Hillary Clinton’s “old lady defense”: I didn’t mean to do it

The law says nothing about intent. Hillary's defense is she didn't mean to do it. That technology stuff is just beyond her.

“She shot him! She shot him! The gun went ‘Bang!’”

COLORADO SPRINGS, July 5, 2016 — FBI director James Comey today explained that his FBI has interpreted the law, that breaking the law is not always breaking it, and that there are no grounds to indict Hillary Clinton’s gross negligence in her handling of classified information because she never intended to break the law.

Do you remember that famous soundbite, “What do you mean wipe it, with a cloth?” Clinton took on the persona of a grandma who just did not quite understand all that technology stuff.

Comey said that because there was no evidence Clinton had malicious intent, he could not recommend prosecution. No thinking prosecutor would bring charges against her because there was no precedent and no clear evidence of criminal intent.

But the law, under 18 United States Code 793, refers not to intent, but to gross negligence. It deals with removing classified information from its proper place of custody or allowing it to be moved. Negligent people never intend to cause harm; it isn’t the intent that’s the problem.

Negligent, incompetent, but un-indicted: A win for Hillary

Ask Gen. David Petraeus, who ran against the same statute. In his case the matter of his intent was never an issue; he manned, or “generaled” up, and admitted to his wrong doing.

And the big difference in the choice to prosecute Petraeus had everything to do with the coverup.

When questioned by the FBI, Petraeus was untruthful—he lied—to investigating agents. He said that he neither improperly stored nor improperly provided classified information to his biographer. But he had done just that.

Petraeus did not say, “yes I did it, but I did not know it was wrong,” the Clinton defense. Petraeus stored journals containing “highly classified” information at his home, knowing they were stored improperly and accessible to his biographer and lover, Paula Broadwell.

Once a widely celebrated military leader who oversaw successful operations in Afghanistan and Iraq and was touted as a potential presidential candidate, he was sentenced to two years probation and a $100,000 fine. He resigned as director of the Central Intelligence Agency in November, 2012, after the relationship became public, and avoided jail time as part of a plea deal.

He said then, “Today marks the end of a two-and-a-half-year ordeal. I now look forward to moving on with the next phase of my life.”

Clinton doesn’t need to strike a deal; Comey said he was unable to come up with intent on her part, despite 110 classified emails, ranging from “confidential” to “top secret,” on her private server in violation of the law. Pundits suggest that her Saturday interview was to see if Clinton would change her story, which might have lead to a decision to indict if i showed she “knowlingly” acted.

Probably not.

Whether or not one supports the former secretary of state, the discrepancy between how the Petraeus and Clinton cases were handled is striking. Both tossed classified documents around willy-nilly, disregarding their duty to maintain the security of classified documents and the integrity of their organizations.

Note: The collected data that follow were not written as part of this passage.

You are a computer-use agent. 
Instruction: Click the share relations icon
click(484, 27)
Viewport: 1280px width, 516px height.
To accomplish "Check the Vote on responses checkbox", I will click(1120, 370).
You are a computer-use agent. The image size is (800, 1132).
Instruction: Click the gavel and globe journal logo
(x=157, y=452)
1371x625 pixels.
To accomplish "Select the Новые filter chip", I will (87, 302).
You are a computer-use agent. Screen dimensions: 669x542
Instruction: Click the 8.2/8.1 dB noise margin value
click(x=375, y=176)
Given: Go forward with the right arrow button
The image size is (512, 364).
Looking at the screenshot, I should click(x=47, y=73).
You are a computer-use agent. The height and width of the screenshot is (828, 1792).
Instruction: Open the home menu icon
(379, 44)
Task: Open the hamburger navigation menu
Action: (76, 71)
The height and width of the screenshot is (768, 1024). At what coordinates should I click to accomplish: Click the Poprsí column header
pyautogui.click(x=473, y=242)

Petraeus should not have been given a pass, but it is disturbing that Clinton is now free to travel on Air Force One with the president as she seeks the highest office in the land.

Has the law being fairly and equally applied?

Republicans will hound Clinton with clips of Comey’s press conference, and Julian Assange will leak more and more of her hacked communications. Progressives and other “first-woman-president” fetishists will demand that we turn the page and “move on” as they accuse the Trumpists of sexism whenever this subject is broached.

Despite her reckless disregard for America’s security, Comey clears path for Clinton

This is the politics of banana republics and Putin’s Russia, where political friends are protected and others are prosecuted to the fullest extent of the law, and then some. This is law in the service of power, not justice.

If you hit a child with your car while drunk, you didn’t intend it. If you play with your new gun and accidentally shoot your neighbor, you didn’t intend it. But for most of us, that doesn’t matter; we intended the actions that produced the results we didn’t want, and those actions were grossly negligent.

But today, it isn’t the negligence that matters, but the intent.

Hillary Clinton is not unsuited to the presidency because she wanted to hand national secrets to China, Russia, or any other nation with a few good hackers. She is not unsuited even because secrets in her possession fell into enemy hands. She is unsuited because she had no care for the secrets entrusted to her. She thought too little of her position of trust.

She is unsuited not because she was wicked, but because she didn’t care. And where no one cares, intent need never matter, nor morals nor virtue. That will be Hillary Clinton’s legacy and blight upon America.